## Text section
---+---
Central to Vallecillo’s approach is extensive on-the-ground research, engaging intimately with communities to create site-specific and locally relevant exhibitions. ¡Cuidado! is informed by a series of interviews with home care aides of different backgrounds, ages, and experiences in Central American neighborhoods such as the South Bronx and Bushwick, as well as conversations with unions that center health care workers’ rights. This research forms the foundation of ¡Cuidado!, conveying the nuances and poetics of care work and giving the audience an intimate yet abstracted view of migrants’ daily lives. The installation will include video work that documents private performances that have taken place in various locations throughout the city. These video works will be displayed in the installation alongside other sculptural, visual, and audio works exploring different modalities of care work. The opening of the exhibition will feature live performances.

¡Cuidado! is the culmination of the inaugural Keith Haring Curatorial Fellowship, curated and co-produced by X Arriaga Cuellar.

 

Edición en Español

Adán Vallecillo ha estado a la vanguardia en la praxis creativa y política centroamericana durante décadas a través de su trabajo en escultura, instalación, con raíces en performance y sociología. La instalación y performance de Vallecillo, ¡Cuidado!, marca su debut de performance en Nueva York. El título carga doble significado: tanto precaución como cuidado. Vallecillo nos muestra esta dualidad a través de las experiencias vividas por los migrantes hondureños que trabajan como cuidadores de personas de la tercera edad en la ciudad de Nueva York. Inspirado por su hermana Mabel Vallecillo, una inmigrante que ha dedicado más de veinte años al cuidado de ancianos en Estados Unidos, este proyecto ilustra la naturaleza esencial y a su vez subestimada del trabajo de cuidado. Vallecillo destaca la belleza del cuidado dentro de una cultura que considera tabú la mortalidad y genera temor y vergüenza en torno al envejecimiento. A la vez este cuadro resalta las relaciones políticas y sociales entre Estados Unidos y Honduras. El concepto del cuidado también enmarca las relaciones interpersonales de Vallecillo con su comunidad y forma la base para sus metodologías de trabajo con cuidadores de personas envejecidas, quienes a menudo enfrentan problemas tales como el racismo, la xenofobia y la explotación laboral.

La práctica de Vallecillo está centrada en una investigación contínua sobre el terreno, interactuando íntimamente con las comunidades para crear exhibiciones específicas al lugar y localmente relevantes. ¡Cuidado! consiste de una serie de entrevistas con cuidadores de diferentes orígenes, edades y trasfondos, en barrios con grandes poblaciones centroamericanas como el Sur del Bronx y Bushwick, así como en conversaciones con sindicatos que defienden los derechos de los trabajadores de la salud. Esta investigación constituye la base de ¡Cuidado!, transmitiendo los matices y la poesía del trabajo de cuidado y ofreciendo al público una perspectiva íntima y abstracta de la vida diaria de los migrantes. La instalación incluirá obras de video dirigidas por Vallecillo que documentan acciones privadas realizadas en varios lugares de la ciudad. Estas obras de video se exhibirán junto con otras obras escultóricas, visuales y auditivas que exploran diferentes modalidades del trabajo de cuidado. La inauguración de la exposición incluirá performances en vivo.

¡Cuidado! es la culminación del becario curatorial inaugural Keith Haring de Performance Space New York, curada y coproducida por X Arriaga Cuellar.
---+---
## Work to complete
1. Decide whether each statement agrees with the ¡Cuidado! text. Answer yes or no for each and quote the words that decide it: (a) The opening of the exhibition will include live performances. (b) Mabel Vallecillo has cared for elderly people in the United States for more than twenty years. (c) ¡Cuidado! is Vallecillo's second performance in New York.
2. Translate this sentence from the ¡Cuidado! text into French: "These video works will be displayed in the installation alongside other sculptural, visual, and audio works exploring different modalities of care work."
3. According to the ¡Cuidado! text, who curated and co-produced the exhibition?
The items play no part in this work.
---+---
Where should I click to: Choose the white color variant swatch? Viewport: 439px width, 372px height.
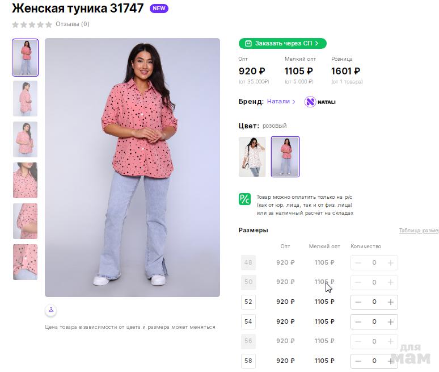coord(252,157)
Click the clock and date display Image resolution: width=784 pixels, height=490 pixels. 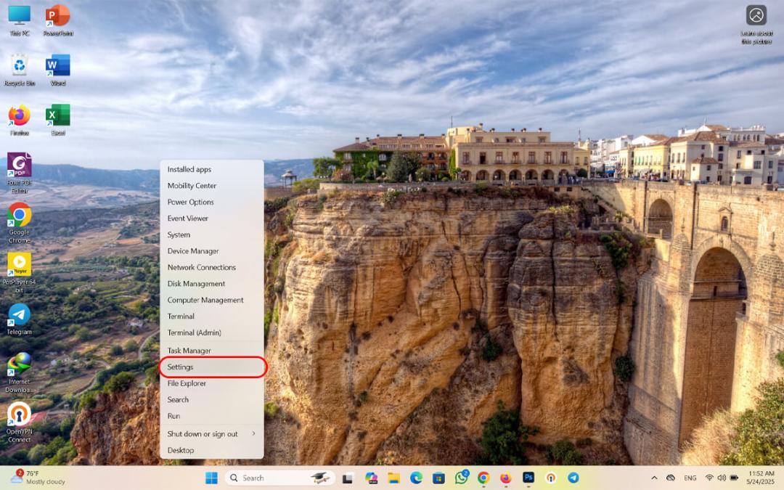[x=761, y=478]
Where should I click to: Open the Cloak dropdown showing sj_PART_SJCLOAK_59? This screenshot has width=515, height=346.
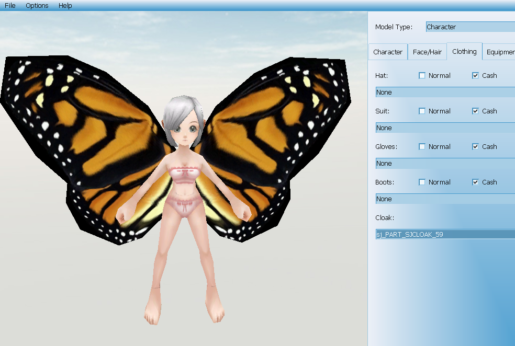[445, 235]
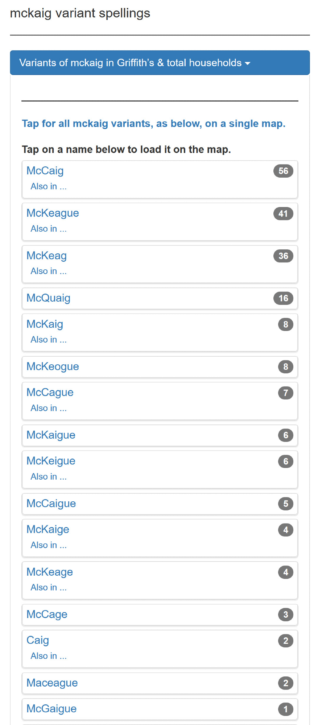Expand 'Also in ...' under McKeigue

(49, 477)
---+---
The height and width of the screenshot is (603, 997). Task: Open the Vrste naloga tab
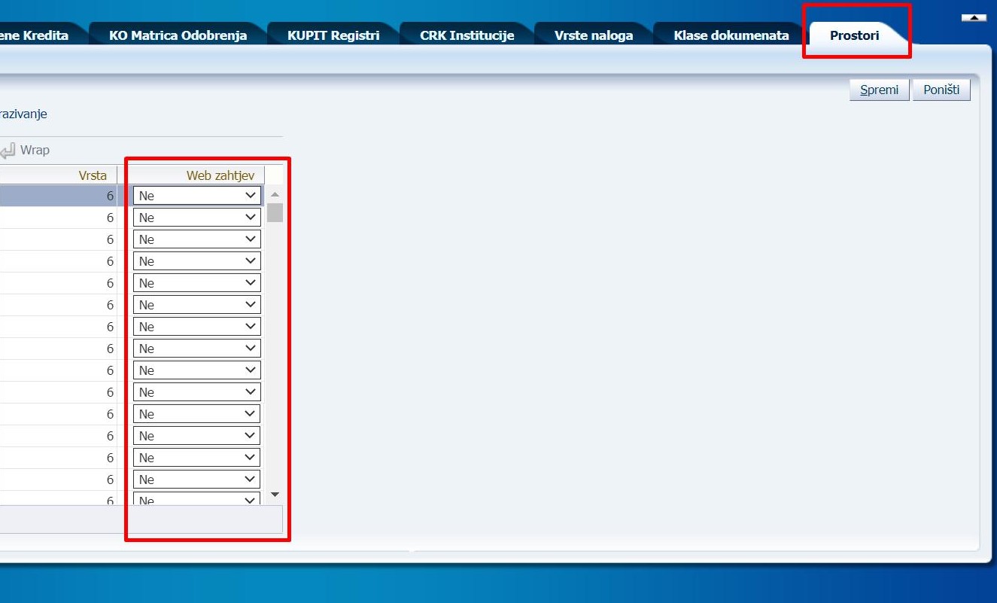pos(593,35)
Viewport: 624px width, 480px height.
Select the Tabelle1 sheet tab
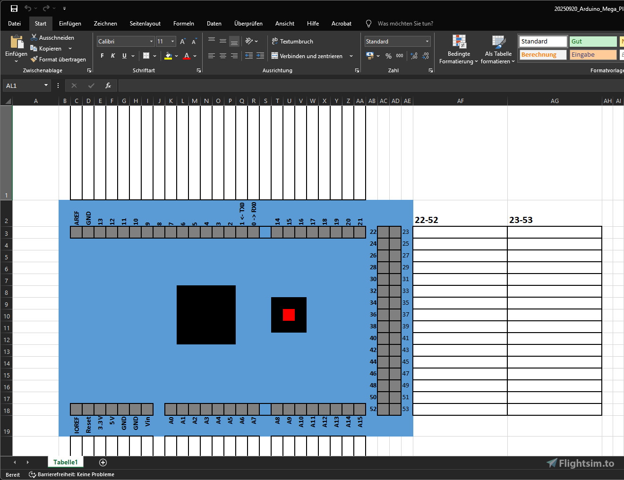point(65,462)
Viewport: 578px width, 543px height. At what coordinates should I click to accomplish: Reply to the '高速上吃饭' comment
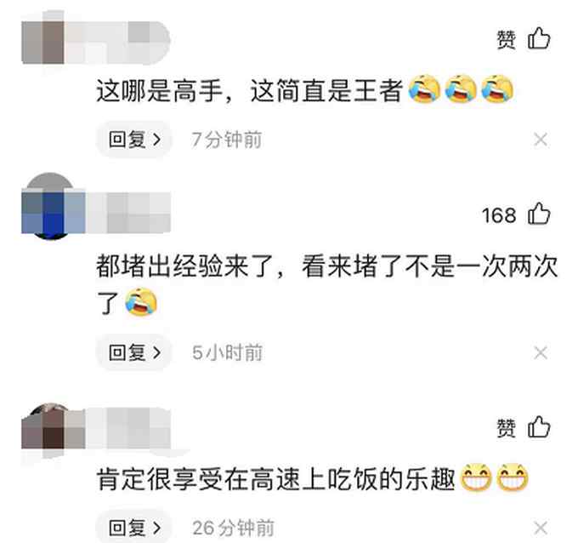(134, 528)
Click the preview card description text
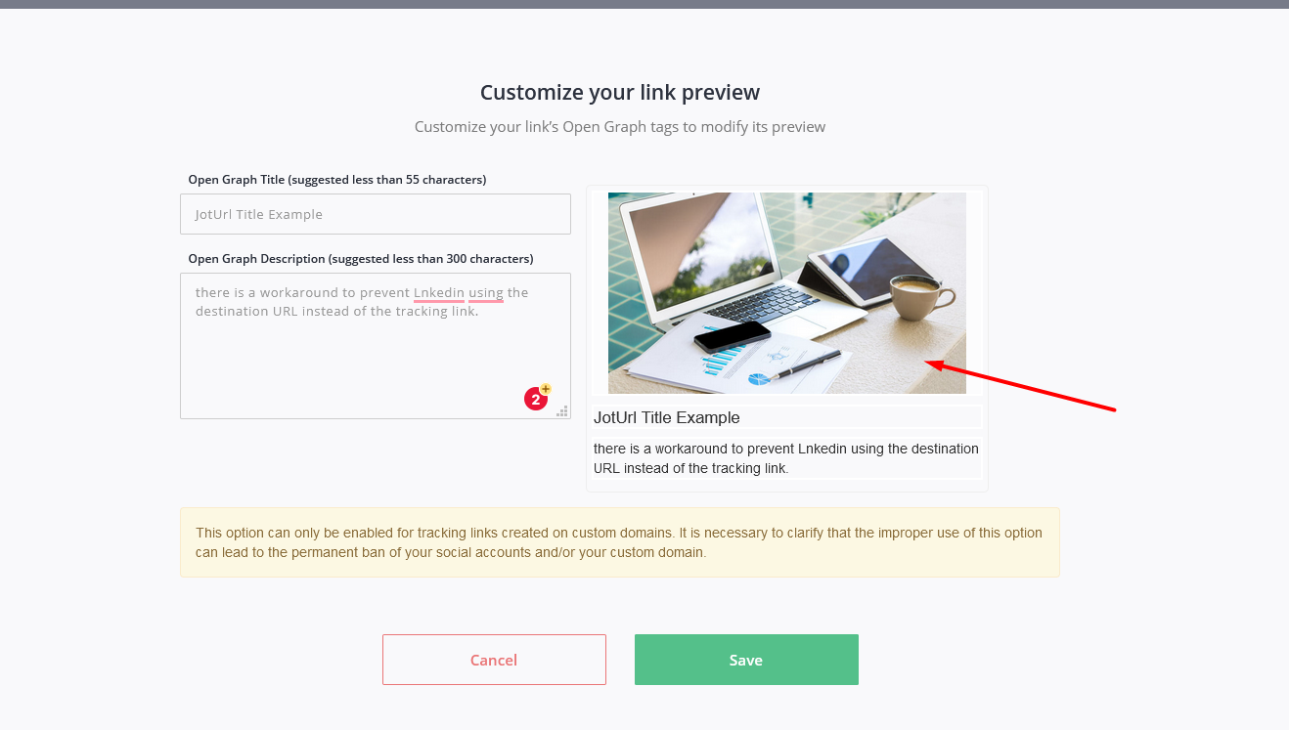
---+---
## Results for each task
1.
(a) Yes: "The opening of the exhibition will feature live performances."
(b) Yes: "ha dedicado más de veinte años al cuidado de ancianos en Estados Unidos"
(c) No: "marca su debut de performance en Nueva York"

2. Ces œuvres vidéo seront présentées dans l'installation aux côtés d'autres œuvres sculpturales, visuelles et sonores explorant différentes modalités du travail de soin.

3. X Arriaga Cuellar